### Description of the task:
Starting at the line with "Task: Tap the red X on the trophy", copy each line through the last one below exactly as written, without any pictures.

### Exercise data:
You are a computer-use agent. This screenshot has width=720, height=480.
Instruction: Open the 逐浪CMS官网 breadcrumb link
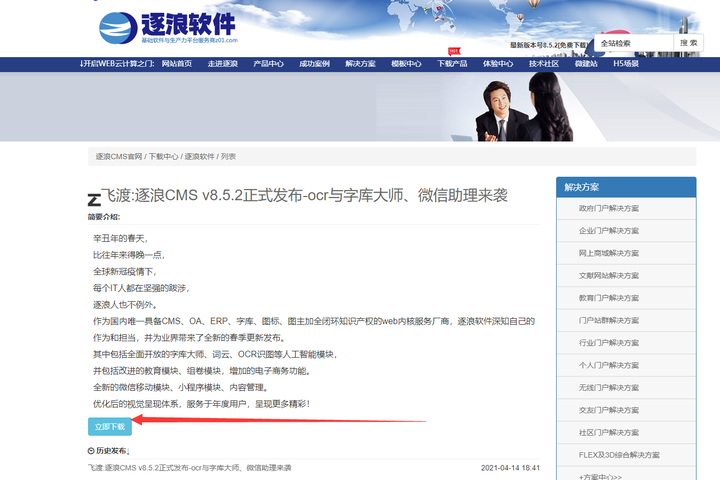[119, 157]
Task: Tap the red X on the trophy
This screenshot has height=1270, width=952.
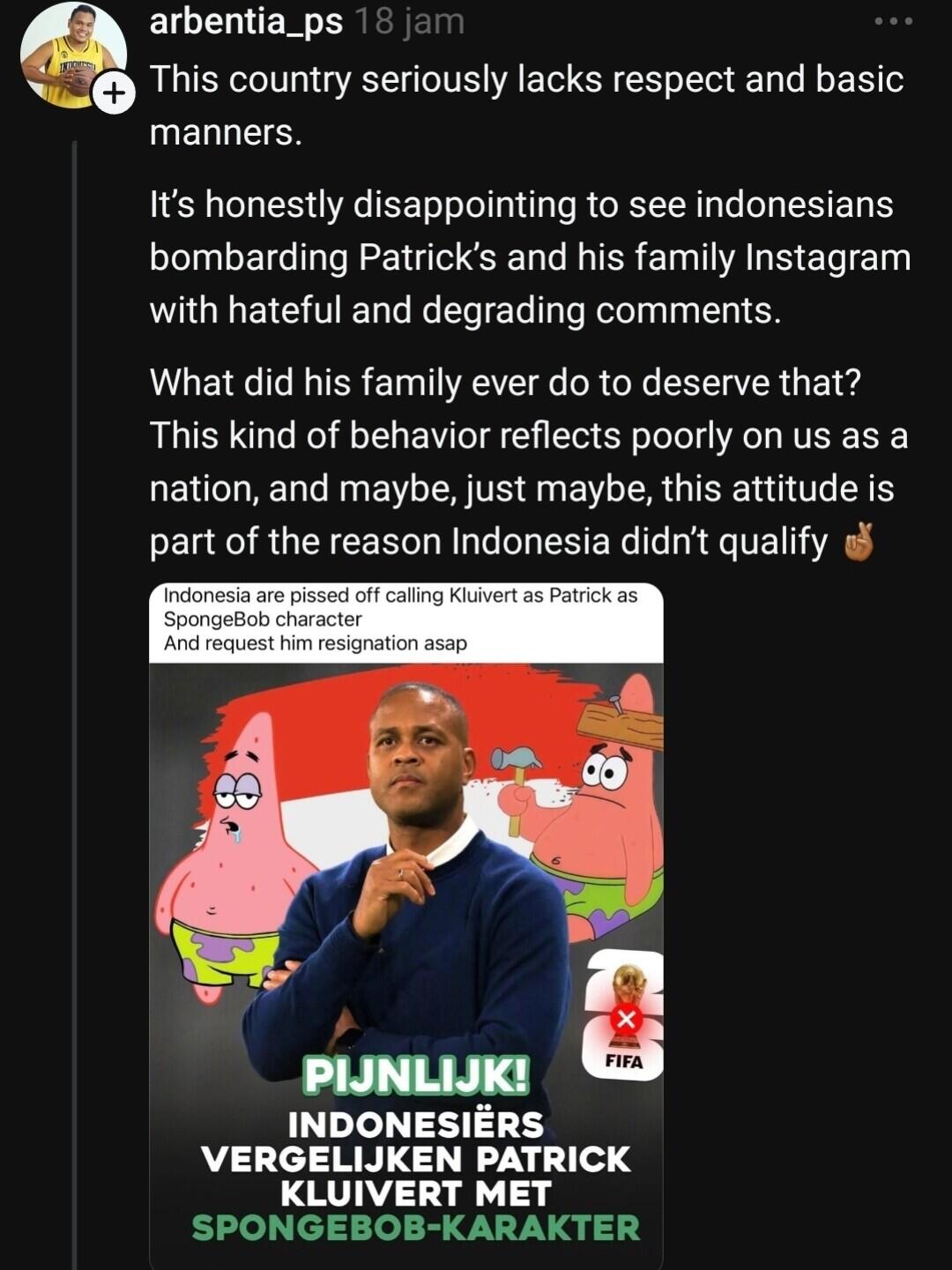Action: [x=626, y=1020]
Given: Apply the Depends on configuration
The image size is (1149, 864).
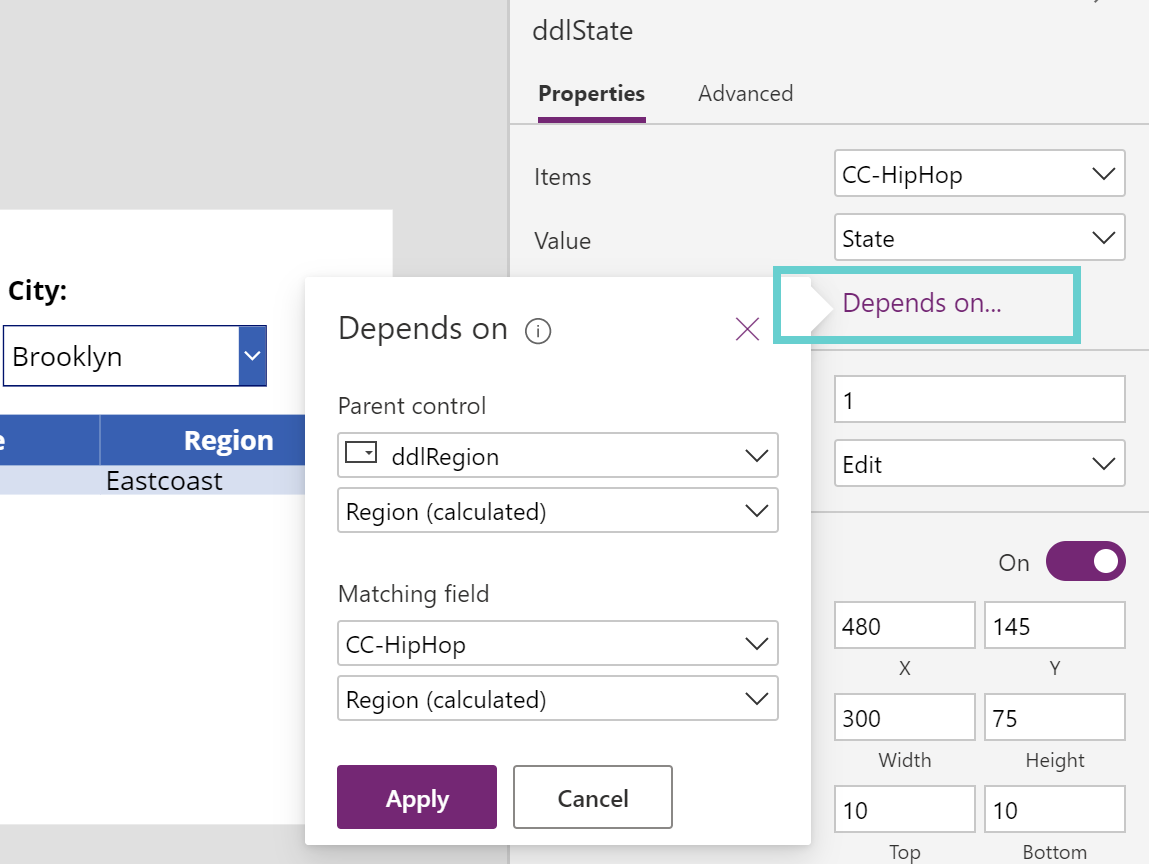Looking at the screenshot, I should [x=417, y=797].
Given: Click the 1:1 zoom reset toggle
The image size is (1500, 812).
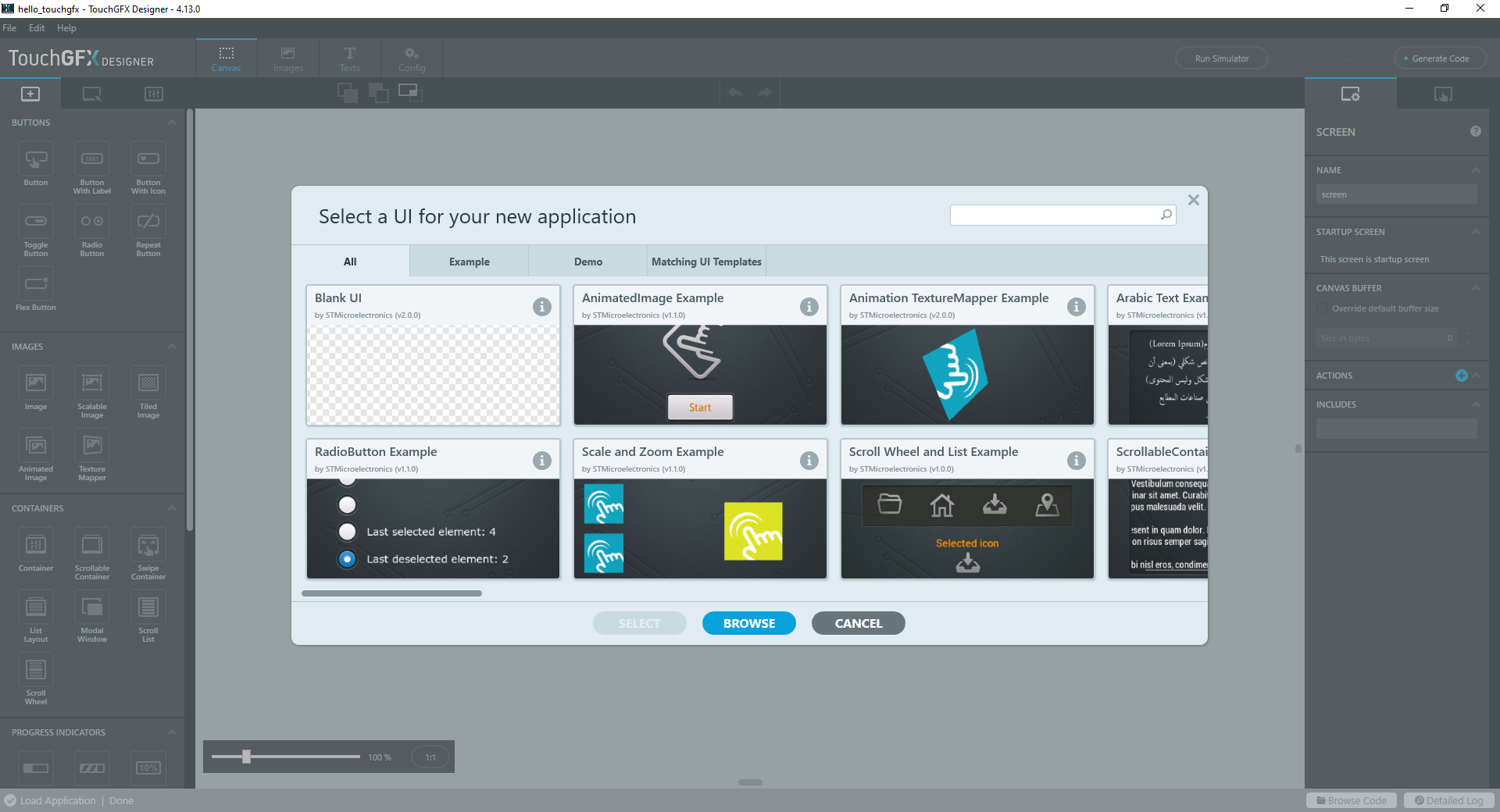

### Task output:
Task: Tap the red X on the trophy
This screenshot has height=1270, width=952.
Action: [x=626, y=1020]
Given: Apply the Depends on configuration
The image size is (1149, 864).
Looking at the screenshot, I should [x=417, y=797].
Given: Click the 1:1 zoom reset toggle
The image size is (1500, 812).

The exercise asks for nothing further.